▸ WHAT IS REQUIRED: From the entries that follow, gather each line holding the word "Pennsylvania".

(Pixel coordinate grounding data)
- - -

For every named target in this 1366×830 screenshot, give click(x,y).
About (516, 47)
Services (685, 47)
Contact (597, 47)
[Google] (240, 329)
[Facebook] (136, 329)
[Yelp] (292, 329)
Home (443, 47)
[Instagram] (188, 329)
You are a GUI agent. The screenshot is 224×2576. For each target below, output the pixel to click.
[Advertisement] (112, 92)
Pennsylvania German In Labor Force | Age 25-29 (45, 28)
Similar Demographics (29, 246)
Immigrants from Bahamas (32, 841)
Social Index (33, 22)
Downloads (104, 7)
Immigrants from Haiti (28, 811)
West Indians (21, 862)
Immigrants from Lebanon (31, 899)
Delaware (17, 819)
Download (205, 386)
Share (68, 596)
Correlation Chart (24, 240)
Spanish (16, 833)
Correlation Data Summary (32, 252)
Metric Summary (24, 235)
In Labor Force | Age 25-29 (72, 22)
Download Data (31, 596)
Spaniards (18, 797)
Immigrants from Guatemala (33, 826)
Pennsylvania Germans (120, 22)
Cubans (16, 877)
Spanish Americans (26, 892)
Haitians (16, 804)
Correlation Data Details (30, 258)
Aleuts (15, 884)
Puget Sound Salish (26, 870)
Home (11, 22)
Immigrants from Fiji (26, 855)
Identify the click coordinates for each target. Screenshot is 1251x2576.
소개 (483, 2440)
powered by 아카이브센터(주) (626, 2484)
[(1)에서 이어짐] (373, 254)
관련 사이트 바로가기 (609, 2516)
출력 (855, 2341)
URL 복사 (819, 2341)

- - -

▸ ANSWER TO THE EXERCISE:
Pennsylvania German In Labor Force | Age 25-29 (45, 28)
Pennsylvania Germans (120, 22)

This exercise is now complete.